The novel ends with Alexander returning to Toronto a few months after the original visit to collect Calum, now in a state of declining health, and deliver him to Cape Breton, from where we assume he is not intending to return. It's now winter and we are invited to speculate what form Calum's final acts will take. Will he set off across the ice to the old lighthouse and park himself there facing out to sea? 

This is Alistair MacLeod's only novel of a long and varied writing career (he was much more prolific as a writer of short stories) and adheres very much to the principle of writing about what you know - he was of Scottish heritage and grew up in Cape Breton. While the story being told here is obviously closely tied to Scottish clan loyalty it's also about family in a more general sense and how, while we still have families that we care about, certain things - the close family ties and the associated ties to particular geographical areas, houses being passed down from generation to generation, grandparents, parents and children plus the odd chicken all living under one roof - no longer really exist, at least in the supposedly sophisticated western world, anyway. And while this is liberating for some, it means that people like Calum are cast adrift to fend for themselves when once they might not have been. It's quite possible there's a calculation that could be done, if you only knew what numbers to put in, that would say that overall this is a good thing, but that doesn't help people like Calum much.

It's a fairly quick read and quite a nice bracing contrast to the absurdly baroque excesses of its predecessor, The Pope's Rhinoceros. This book is spare, stark and devoid of frills, but also features characters who are rooted in the real world enough for the reader to care about them.

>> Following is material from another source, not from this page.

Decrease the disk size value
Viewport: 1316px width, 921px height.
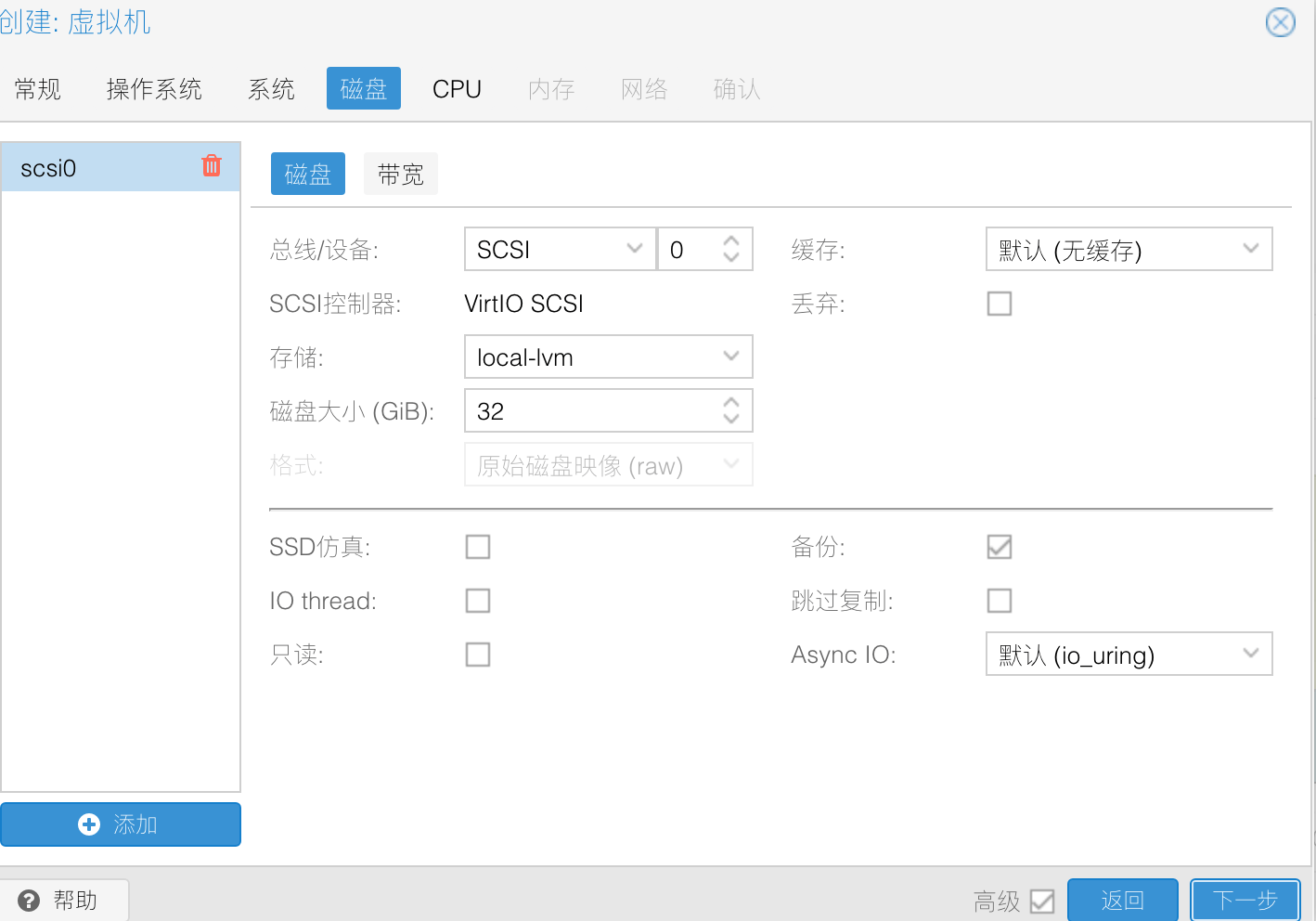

Unlike its predecessor which I'd had on my shelves for at least ten years and some previous books which had been sitting unread for several decades, I acquired this one only a couple of months ago in the little second-hand bookshop attached to the National Trust property at Killerton in Devon. 

No Great Mischief won the International Dublin Literary Award in 2000. Previous winners featured on this blog are Harvest (2015) and Remembering Babylon (1996). The previous novel featured on this blog, The Pope's Rhinoceros, was shortlisted in 1998, as were, in various other years, Paradise, The Corrections, Bel Canto, The Good Doctor, Havoc, In Its Third Year, Slow Man, No Country For Old Men, Winterwood, Home, The Lacuna and Brooklyn.